▶ Data for processing:
┄┄┄┄┄┄

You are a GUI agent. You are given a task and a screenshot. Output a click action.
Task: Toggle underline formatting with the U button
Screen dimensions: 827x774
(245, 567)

┄┄┄┄┄┄

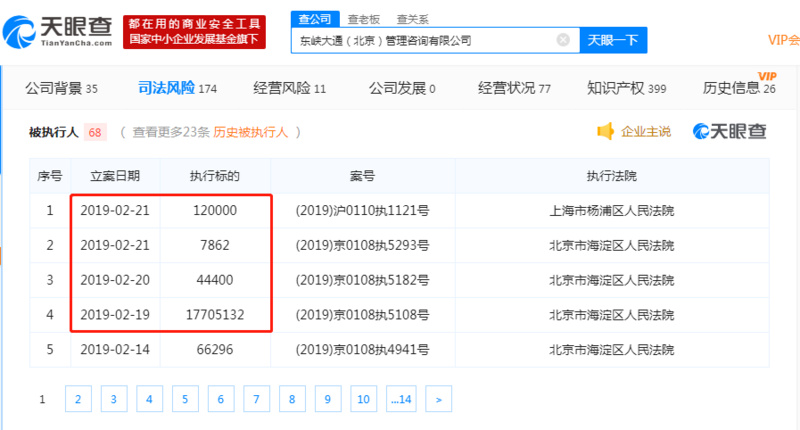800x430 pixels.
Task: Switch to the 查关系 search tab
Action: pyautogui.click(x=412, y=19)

┄┄┄┄┄┄

▶ What is needed:
Copy out, in full, each line of the items above that contains the string "click".

▶ Completed exercise:
You are a GUI agent. You are given a task and a screenshot. Output a click action.
Action: pyautogui.click(x=412, y=19)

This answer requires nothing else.